What the task asks:
All that is wanted is the span of lines from the one with "The image size" to the last line of the data, copied exactly.

Stored data

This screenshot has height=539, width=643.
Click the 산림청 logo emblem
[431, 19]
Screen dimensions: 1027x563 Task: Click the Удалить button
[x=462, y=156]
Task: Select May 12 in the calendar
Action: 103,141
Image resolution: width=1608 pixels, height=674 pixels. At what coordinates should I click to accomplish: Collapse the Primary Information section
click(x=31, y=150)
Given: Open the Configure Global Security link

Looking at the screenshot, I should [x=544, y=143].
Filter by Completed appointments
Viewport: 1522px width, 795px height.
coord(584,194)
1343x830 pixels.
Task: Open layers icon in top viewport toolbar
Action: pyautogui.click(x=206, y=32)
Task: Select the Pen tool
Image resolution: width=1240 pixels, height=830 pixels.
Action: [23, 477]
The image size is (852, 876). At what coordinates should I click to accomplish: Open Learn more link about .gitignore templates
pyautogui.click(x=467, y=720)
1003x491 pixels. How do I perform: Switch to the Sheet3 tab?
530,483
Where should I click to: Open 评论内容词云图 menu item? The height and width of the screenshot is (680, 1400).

Exercise response:
The image size is (852, 876). At what coordinates should I click to accomplish: Open Learn more link about .gitignore templates
pyautogui.click(x=467, y=720)
1003x491 pixels. How do I perform: Switch to the Sheet3 tab?
530,483
Where should I click to: Open 评论内容词云图 menu item? The height and width of the screenshot is (680, 1400).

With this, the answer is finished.